Copy nothing but the lines below running from the line containing "Where should I click to: Click the Autre" through the line containing "You are a computer-use agent. Image resolution: width=1903", both end lines included.
___ Given records ___
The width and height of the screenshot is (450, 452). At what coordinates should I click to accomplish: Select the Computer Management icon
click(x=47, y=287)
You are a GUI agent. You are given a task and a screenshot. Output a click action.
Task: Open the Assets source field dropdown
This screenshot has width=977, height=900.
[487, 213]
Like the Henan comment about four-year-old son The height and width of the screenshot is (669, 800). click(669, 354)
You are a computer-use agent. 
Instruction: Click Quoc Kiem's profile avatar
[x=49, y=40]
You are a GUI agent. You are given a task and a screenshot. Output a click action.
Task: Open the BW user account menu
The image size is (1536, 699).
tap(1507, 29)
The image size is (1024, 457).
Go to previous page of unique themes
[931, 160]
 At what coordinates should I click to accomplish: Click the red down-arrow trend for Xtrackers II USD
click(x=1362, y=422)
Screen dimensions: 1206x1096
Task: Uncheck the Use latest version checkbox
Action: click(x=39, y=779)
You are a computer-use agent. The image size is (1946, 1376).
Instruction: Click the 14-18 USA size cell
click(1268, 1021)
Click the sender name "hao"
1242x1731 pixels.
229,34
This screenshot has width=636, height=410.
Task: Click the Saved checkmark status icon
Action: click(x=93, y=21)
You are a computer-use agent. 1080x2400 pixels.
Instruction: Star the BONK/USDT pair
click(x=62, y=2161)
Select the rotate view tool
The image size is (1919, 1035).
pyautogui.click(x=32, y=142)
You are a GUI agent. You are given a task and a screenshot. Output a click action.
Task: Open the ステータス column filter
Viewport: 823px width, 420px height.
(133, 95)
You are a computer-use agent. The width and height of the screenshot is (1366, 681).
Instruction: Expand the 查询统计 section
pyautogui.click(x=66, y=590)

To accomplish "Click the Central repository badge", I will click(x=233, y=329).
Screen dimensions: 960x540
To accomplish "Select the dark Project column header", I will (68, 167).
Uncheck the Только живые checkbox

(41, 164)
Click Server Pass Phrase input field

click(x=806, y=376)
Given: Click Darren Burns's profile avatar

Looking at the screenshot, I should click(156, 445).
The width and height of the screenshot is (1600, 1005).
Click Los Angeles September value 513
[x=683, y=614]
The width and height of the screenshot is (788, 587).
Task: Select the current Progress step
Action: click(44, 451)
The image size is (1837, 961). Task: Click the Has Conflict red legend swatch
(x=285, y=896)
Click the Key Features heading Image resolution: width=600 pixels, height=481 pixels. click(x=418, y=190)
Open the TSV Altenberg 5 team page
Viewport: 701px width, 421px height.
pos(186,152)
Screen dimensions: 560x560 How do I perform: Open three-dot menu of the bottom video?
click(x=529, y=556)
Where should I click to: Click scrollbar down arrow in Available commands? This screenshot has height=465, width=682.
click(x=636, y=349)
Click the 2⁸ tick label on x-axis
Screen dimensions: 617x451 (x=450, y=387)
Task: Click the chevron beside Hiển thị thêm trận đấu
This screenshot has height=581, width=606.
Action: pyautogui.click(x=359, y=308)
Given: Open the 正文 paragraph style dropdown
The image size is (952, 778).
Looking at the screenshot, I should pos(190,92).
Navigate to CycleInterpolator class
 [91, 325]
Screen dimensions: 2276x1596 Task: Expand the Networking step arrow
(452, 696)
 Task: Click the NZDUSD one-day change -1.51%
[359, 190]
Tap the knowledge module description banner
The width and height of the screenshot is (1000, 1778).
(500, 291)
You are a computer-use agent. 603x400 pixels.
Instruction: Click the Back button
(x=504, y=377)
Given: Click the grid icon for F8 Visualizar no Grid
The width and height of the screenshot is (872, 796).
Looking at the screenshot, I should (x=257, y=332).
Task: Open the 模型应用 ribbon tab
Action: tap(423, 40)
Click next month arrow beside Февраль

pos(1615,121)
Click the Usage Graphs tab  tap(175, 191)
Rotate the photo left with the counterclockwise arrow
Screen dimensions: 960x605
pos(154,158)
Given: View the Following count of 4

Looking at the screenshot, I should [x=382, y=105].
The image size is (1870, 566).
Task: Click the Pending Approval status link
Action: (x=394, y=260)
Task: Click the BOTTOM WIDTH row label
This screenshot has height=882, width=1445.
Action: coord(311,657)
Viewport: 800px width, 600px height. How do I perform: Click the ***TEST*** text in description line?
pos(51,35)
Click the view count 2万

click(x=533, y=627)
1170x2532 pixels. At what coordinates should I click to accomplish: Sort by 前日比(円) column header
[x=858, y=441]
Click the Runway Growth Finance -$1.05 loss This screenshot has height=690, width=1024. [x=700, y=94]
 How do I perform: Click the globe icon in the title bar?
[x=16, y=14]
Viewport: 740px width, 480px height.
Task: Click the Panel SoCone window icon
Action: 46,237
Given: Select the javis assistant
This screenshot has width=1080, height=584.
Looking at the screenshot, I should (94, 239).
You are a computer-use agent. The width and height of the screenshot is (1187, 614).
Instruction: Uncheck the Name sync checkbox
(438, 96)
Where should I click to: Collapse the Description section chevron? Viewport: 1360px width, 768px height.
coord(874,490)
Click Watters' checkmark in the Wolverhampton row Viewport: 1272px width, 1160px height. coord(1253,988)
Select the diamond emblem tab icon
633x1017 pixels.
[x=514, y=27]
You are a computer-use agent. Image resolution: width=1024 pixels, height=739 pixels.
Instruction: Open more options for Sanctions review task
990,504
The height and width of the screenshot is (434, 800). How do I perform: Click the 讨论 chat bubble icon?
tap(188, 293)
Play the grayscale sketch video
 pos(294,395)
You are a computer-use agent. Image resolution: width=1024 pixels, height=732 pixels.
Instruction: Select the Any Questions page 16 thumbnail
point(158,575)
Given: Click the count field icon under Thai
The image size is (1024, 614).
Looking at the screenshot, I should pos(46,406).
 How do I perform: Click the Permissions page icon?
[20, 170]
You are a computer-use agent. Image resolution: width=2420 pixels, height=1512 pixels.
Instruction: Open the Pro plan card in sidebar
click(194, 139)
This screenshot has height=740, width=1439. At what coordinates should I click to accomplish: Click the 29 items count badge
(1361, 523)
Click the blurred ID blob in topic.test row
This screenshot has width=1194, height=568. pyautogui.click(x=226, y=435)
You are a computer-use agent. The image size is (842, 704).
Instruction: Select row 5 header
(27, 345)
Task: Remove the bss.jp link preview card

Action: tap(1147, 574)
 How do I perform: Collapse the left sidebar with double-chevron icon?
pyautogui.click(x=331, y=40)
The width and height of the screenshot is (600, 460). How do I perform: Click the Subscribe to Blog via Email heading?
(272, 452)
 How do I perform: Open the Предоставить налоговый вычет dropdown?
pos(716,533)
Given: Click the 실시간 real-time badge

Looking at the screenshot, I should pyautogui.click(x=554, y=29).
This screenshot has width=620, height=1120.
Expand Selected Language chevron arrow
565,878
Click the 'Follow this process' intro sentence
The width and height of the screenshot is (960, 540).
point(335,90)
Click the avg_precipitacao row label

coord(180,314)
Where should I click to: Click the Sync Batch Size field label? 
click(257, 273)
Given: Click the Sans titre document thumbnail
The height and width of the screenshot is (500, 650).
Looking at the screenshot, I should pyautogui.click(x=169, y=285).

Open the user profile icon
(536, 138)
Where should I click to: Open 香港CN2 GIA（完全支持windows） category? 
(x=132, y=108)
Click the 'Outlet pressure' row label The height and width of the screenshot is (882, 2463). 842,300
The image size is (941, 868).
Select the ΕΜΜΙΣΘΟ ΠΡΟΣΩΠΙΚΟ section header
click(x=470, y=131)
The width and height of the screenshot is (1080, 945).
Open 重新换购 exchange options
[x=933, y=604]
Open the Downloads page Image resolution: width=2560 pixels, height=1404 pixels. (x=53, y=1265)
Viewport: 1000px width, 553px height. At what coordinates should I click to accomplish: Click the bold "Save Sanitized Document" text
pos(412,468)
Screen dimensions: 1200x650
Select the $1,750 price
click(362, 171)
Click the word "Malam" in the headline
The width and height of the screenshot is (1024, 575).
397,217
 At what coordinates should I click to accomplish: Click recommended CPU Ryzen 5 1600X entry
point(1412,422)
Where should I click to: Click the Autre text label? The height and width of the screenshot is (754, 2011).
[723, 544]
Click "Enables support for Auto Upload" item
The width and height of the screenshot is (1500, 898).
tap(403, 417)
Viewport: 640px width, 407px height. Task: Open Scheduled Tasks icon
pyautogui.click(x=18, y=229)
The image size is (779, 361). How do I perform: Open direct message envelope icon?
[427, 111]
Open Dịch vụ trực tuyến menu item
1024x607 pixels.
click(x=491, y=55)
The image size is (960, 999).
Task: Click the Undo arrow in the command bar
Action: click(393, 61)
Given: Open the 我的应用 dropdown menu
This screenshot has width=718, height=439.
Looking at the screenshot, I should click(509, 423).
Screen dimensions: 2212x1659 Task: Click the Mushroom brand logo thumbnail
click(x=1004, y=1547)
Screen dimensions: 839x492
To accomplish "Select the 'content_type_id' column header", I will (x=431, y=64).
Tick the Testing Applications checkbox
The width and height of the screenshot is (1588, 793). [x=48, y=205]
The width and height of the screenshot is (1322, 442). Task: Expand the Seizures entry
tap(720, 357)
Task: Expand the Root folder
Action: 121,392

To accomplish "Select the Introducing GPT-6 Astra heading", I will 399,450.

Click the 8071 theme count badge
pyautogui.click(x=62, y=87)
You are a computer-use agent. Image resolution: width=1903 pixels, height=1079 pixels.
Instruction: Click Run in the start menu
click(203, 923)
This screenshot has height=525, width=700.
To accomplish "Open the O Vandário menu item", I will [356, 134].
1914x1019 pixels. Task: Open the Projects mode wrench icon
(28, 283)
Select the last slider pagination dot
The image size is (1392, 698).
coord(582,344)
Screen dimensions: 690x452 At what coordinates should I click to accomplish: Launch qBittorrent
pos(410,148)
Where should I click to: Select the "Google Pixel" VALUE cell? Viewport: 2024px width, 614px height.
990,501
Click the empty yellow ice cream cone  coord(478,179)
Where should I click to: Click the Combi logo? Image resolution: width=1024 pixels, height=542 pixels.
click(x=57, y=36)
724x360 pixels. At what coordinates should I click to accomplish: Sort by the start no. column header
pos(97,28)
___
Finished task
Where should I click to: Click the Autre text label? The height and width of the screenshot is (754, 2011).
[723, 544]
Click "Enables support for Auto Upload" item
The width and height of the screenshot is (1500, 898).
tap(403, 417)
Viewport: 640px width, 407px height. Task: Open Scheduled Tasks icon
pyautogui.click(x=18, y=229)
The image size is (779, 361). How do I perform: Open direct message envelope icon?
[427, 111]
Open Dịch vụ trực tuyến menu item
1024x607 pixels.
click(x=491, y=55)
The image size is (960, 999).
Task: Click the Undo arrow in the command bar
Action: click(393, 61)
Given: Open the 我的应用 dropdown menu
This screenshot has width=718, height=439.
Looking at the screenshot, I should click(509, 423).
Screen dimensions: 2212x1659 Task: Click the Mushroom brand logo thumbnail
click(x=1004, y=1547)
Screen dimensions: 839x492
To accomplish "Select the 'content_type_id' column header", I will (x=431, y=64).
Tick the Testing Applications checkbox
The width and height of the screenshot is (1588, 793). [x=48, y=205]
The width and height of the screenshot is (1322, 442). Task: Expand the Seizures entry
tap(720, 357)
Task: Expand the Root folder
Action: 121,392

To accomplish "Select the Introducing GPT-6 Astra heading", I will 399,450.

Click the 8071 theme count badge
pyautogui.click(x=62, y=87)
You are a computer-use agent. Image resolution: width=1903 pixels, height=1079 pixels.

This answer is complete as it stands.